OpenMined / PipelineDP

PipelineDP is a Python framework for applying differentially private aggregations to large datasets using batch processing systems such as Apache Spark, Apache Beam, and more.
https://pipelinedp.io/
Apache License 2.0
275 stars 77 forks source link

Introduce AggregateMetrics dataclass #357

Closed dvadym closed 2 years ago

dvadym commented 2 years ago

Before this CL, the output of UtilityAnalysis is list of metrics of the format:

Private partitions: [PartitionSelectionMetrics, AggregateErrorMetrics, PartitionSelectionMetrics ...] Where each consecutive pair PartitionSelectionMetrics and AggregateErrorMetrics correspond to one Utility Analysis configuration (UtilityAnalysis can run for multiple parameters simultaneously, e.g. for differemt max_partition_contributed).
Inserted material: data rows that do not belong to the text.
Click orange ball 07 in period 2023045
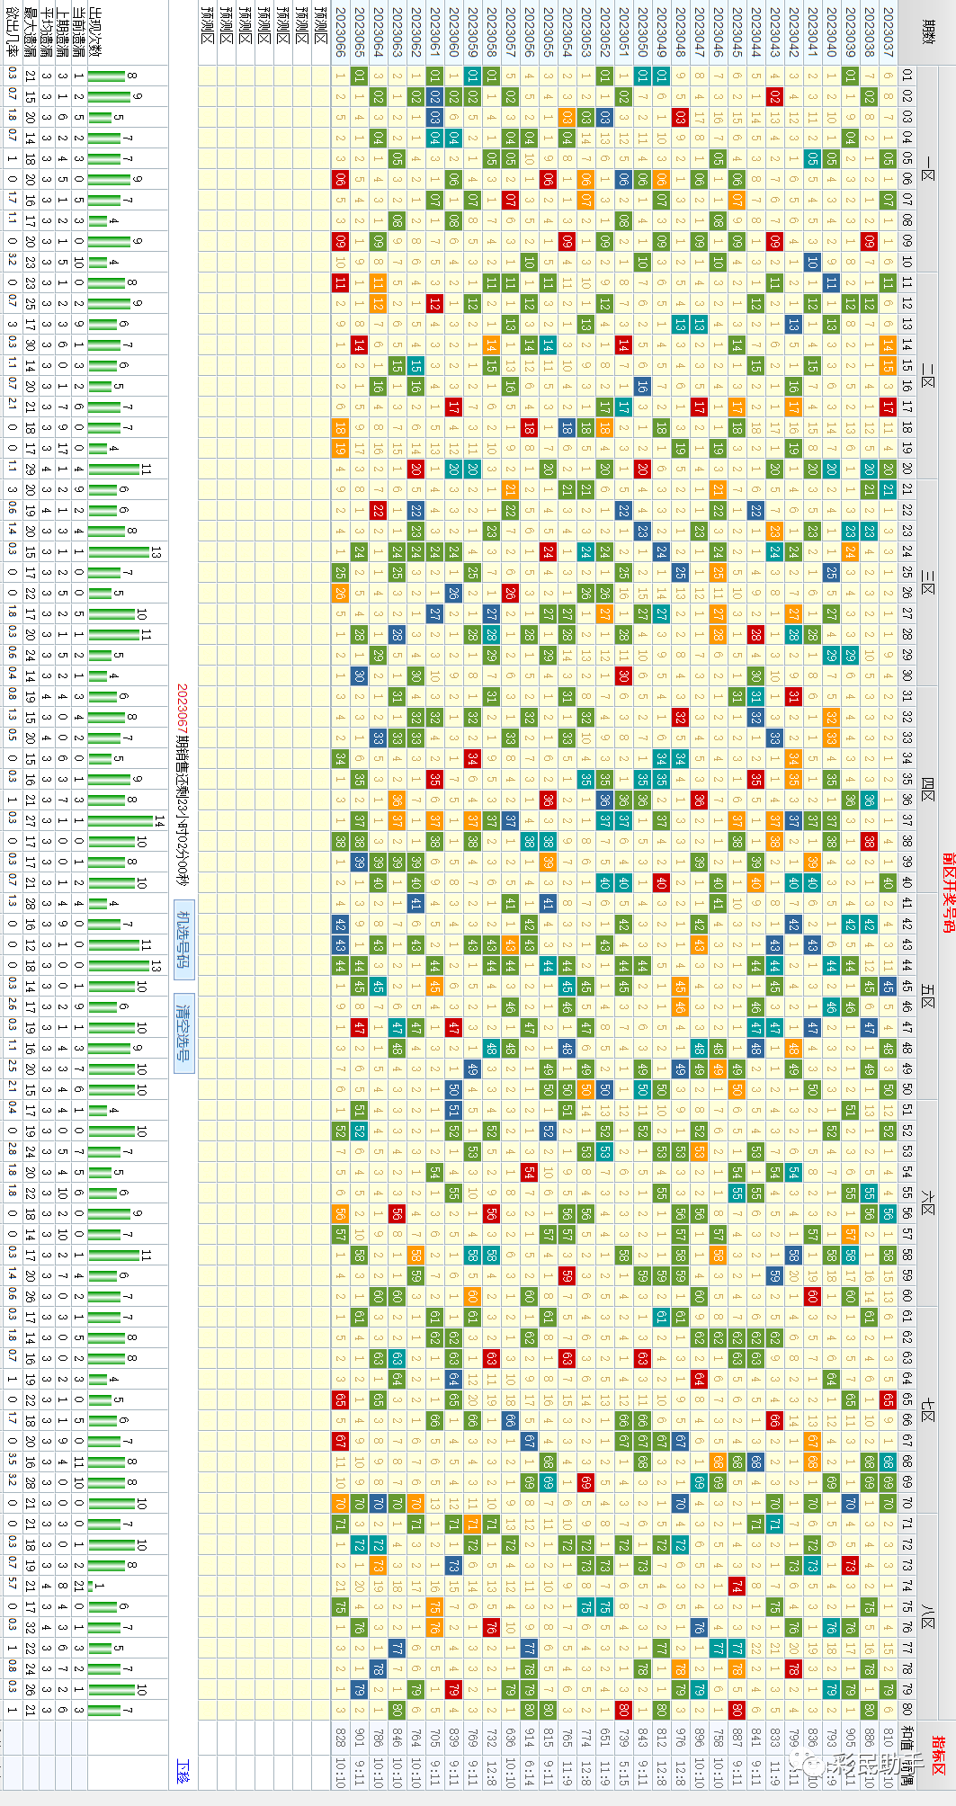Screen dimensions: 956x1806 pos(737,200)
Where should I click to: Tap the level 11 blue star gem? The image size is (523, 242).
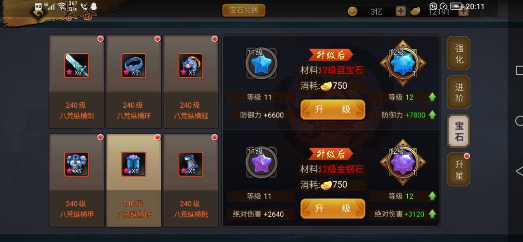click(262, 63)
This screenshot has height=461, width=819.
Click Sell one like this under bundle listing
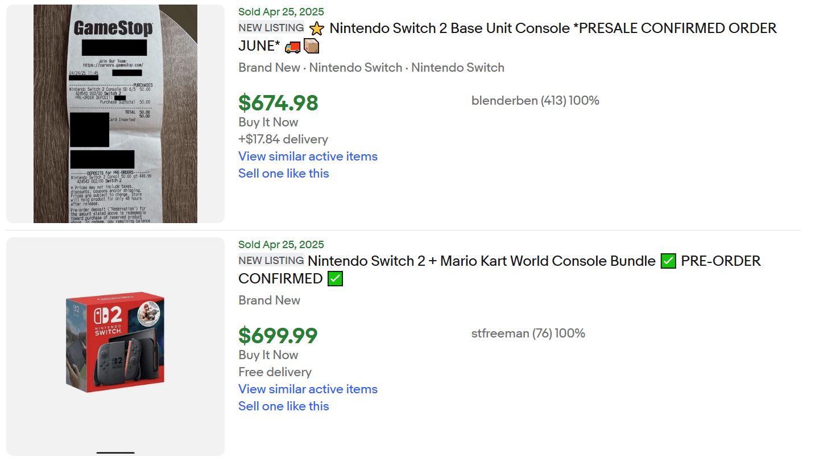[283, 406]
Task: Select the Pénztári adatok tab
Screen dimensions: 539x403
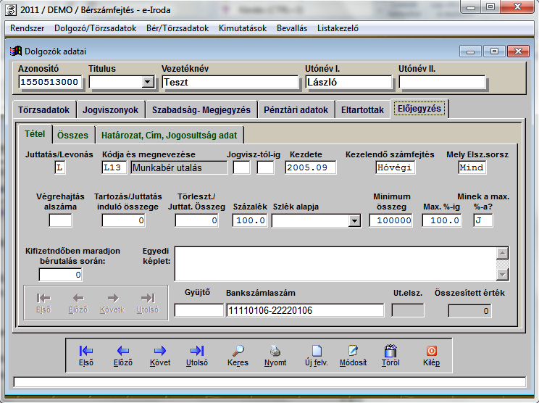Action: pyautogui.click(x=295, y=110)
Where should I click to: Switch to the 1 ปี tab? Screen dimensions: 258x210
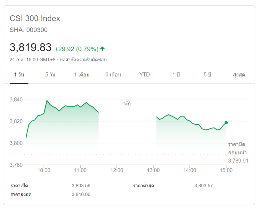coord(176,75)
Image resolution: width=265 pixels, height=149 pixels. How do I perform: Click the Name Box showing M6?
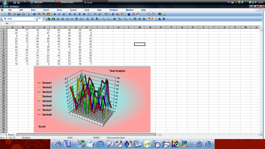click(6, 23)
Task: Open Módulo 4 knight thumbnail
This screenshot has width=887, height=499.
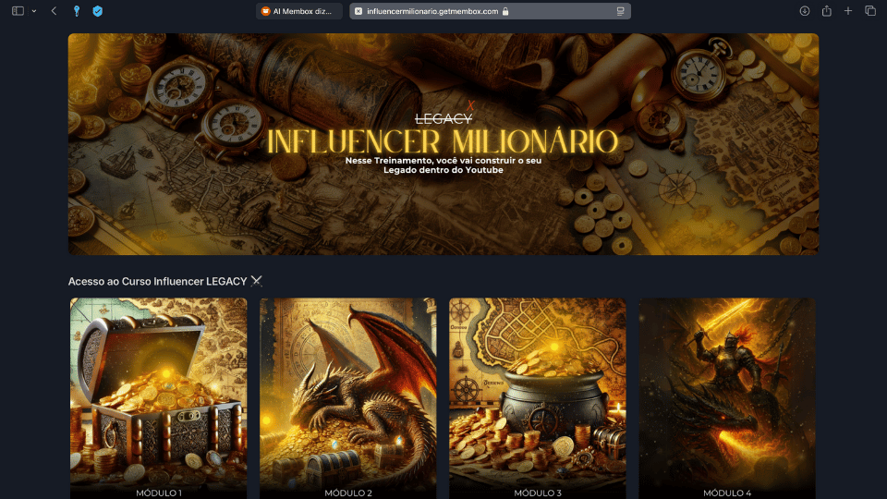Action: 727,398
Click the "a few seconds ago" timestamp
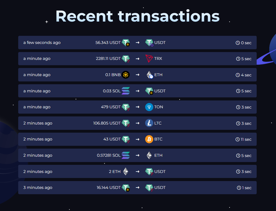This screenshot has width=276, height=211. tap(42, 43)
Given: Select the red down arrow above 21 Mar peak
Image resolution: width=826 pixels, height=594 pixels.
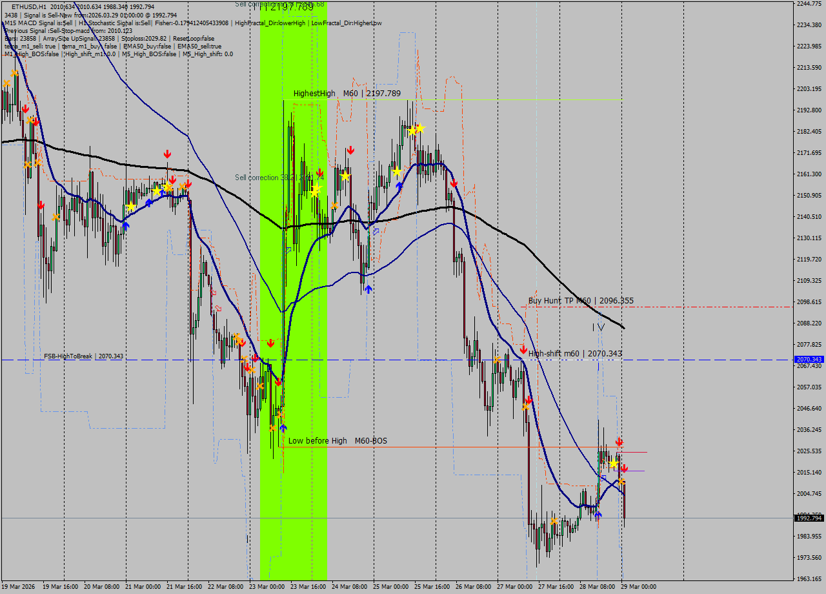Looking at the screenshot, I should [167, 154].
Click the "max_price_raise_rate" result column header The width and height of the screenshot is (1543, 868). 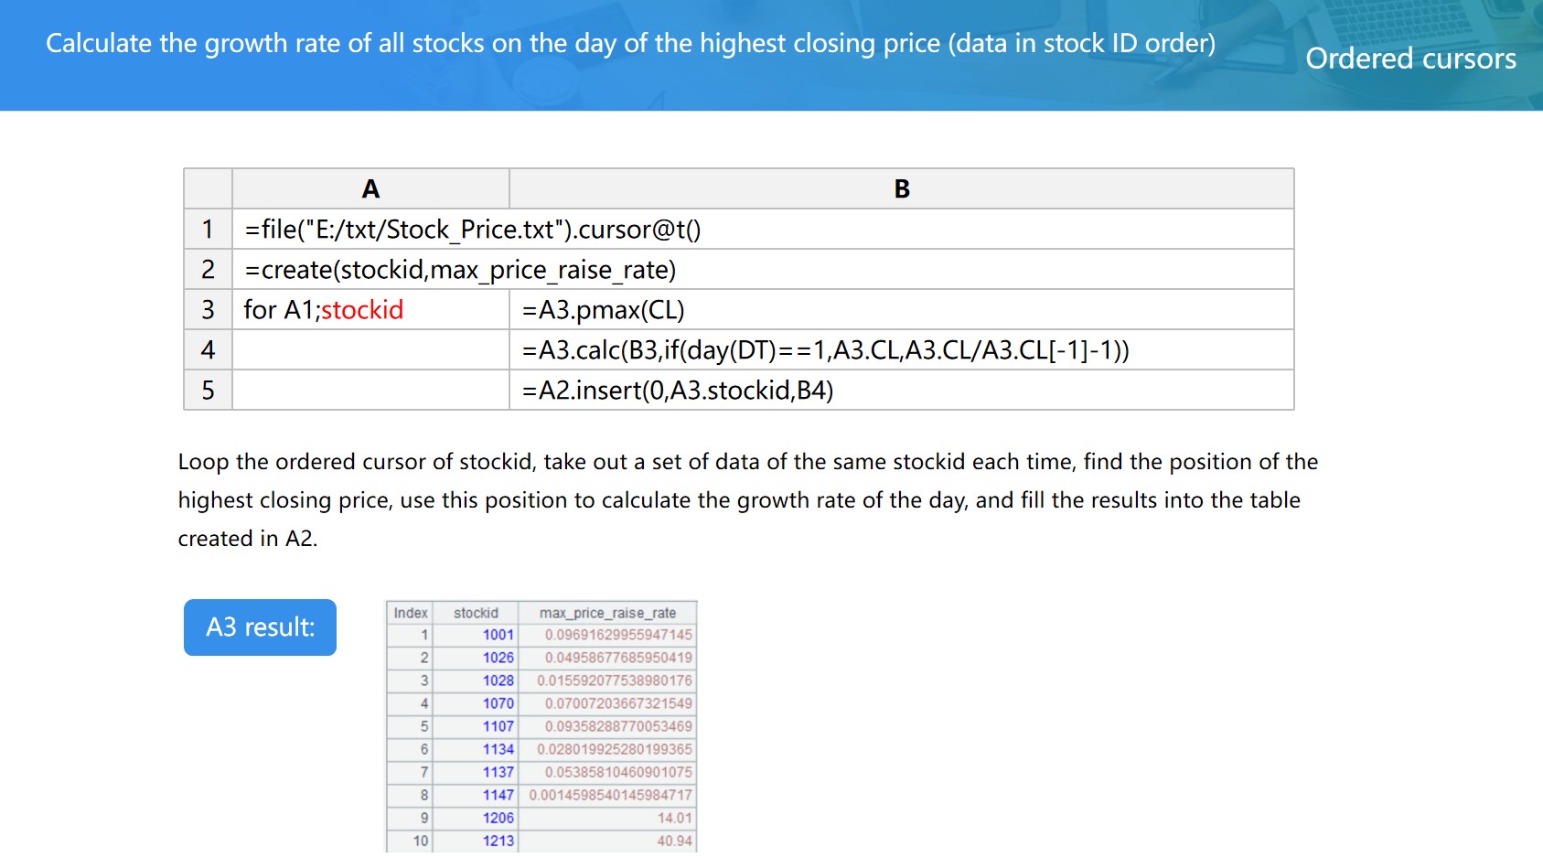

Public partitions: [AggregateErrorMetrics, AggregateErrorMetrics ...]

Notes:

  1. PartitionSelectionMetrics contains partition selection metrics (e.g. the expected number of partitions)
  2. AggregateErrorMetrics contains error per partitions (e.g. average error per partition)

Having the output in different format for private and public partitions is very inconvenient and requires calling code to do this processing. This PR introduced class AggregateMetrics which contains those both PartitionSelectionMetrics and AggregateErrorMetrics.